My husband grew up in Attleboro, and helped me map out some ideas of photo ops in the area. Now that I have a plan of attack, I'll be on the road to take lots of reference pics. I'm not too encouraged by the sky here in Douglas - it's pretty gray. Maybe I'll get lucky and get some blue sky.

I'm going to check out Capron Park, downtown Attleboro, maybe LaSalette shrine - anything else that looks inspiring as I cruise the area.

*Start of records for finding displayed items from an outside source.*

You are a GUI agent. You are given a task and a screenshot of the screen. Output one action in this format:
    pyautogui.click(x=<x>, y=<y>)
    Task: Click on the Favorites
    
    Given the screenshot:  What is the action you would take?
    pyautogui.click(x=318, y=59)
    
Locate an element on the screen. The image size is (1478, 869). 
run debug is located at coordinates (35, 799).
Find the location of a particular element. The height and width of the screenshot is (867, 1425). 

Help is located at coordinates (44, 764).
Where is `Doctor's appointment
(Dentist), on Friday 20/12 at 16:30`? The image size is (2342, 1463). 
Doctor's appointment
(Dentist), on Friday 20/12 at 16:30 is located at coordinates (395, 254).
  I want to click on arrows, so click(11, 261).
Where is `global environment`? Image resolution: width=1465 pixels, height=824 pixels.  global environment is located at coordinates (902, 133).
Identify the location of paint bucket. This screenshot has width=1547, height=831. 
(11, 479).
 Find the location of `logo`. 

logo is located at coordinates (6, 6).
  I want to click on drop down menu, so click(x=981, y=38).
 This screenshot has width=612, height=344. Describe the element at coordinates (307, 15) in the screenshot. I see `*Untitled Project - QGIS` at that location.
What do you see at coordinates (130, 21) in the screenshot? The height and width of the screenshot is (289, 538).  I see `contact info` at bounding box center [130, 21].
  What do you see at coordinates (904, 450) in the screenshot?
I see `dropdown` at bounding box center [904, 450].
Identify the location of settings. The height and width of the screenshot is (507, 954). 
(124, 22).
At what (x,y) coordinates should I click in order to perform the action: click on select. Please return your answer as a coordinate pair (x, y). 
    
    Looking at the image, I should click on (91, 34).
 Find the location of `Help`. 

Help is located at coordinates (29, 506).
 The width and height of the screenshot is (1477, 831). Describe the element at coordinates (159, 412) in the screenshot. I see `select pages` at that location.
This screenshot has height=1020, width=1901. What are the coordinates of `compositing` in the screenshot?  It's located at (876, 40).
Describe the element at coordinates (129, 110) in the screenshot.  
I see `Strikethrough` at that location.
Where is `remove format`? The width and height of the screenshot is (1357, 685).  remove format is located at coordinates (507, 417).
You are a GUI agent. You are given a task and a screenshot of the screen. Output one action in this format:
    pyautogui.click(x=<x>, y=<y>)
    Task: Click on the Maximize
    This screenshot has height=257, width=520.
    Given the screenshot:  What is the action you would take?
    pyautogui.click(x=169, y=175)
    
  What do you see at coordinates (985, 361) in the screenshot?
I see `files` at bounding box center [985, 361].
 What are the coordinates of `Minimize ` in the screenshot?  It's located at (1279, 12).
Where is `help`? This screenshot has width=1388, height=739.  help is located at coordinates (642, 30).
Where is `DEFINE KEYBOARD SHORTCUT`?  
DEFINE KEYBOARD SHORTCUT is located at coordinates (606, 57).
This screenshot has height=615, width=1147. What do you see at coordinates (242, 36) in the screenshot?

I'm also looking forward to spending some time in Providence on Saturday. The Providence Art Festival on Westminster street looks pretty awesome, so I'll be checking that out. Plus there is a waterfire that night, lighting at 8:12 pm, so it would be a good day to hit the city and take more pictures.

Jun 8, 2010

Crocus painting

Crocus  6" x 6" acrylic

This is the last of the paintings I completed since the weekend. I think it actually looks better in person that I captured in this photo. Must be all the glare off  the acrylic. I worked on this one last night, finishing up around 1am. Honestly, I love that the house is quiet and I can dive right into these pieces, painting all hours until I am happy with them. Seems to me that I got started on this after I made dinner, wait...what did we have for dinner? My brain must be fried because I have to stop and focus to remember the last cooked meal...Oh! Seafood cassarole, cauliflower and garlic bread. 

OK - so after a late dinner I cleaned up and got this painting done - probably 2 1/2-3 hours. Late in the day to start, but at least I got another painting complete. This one has a lot of movement as the ground in my reference photo was kind of blah wood mulch, so I took some liberties with the texture.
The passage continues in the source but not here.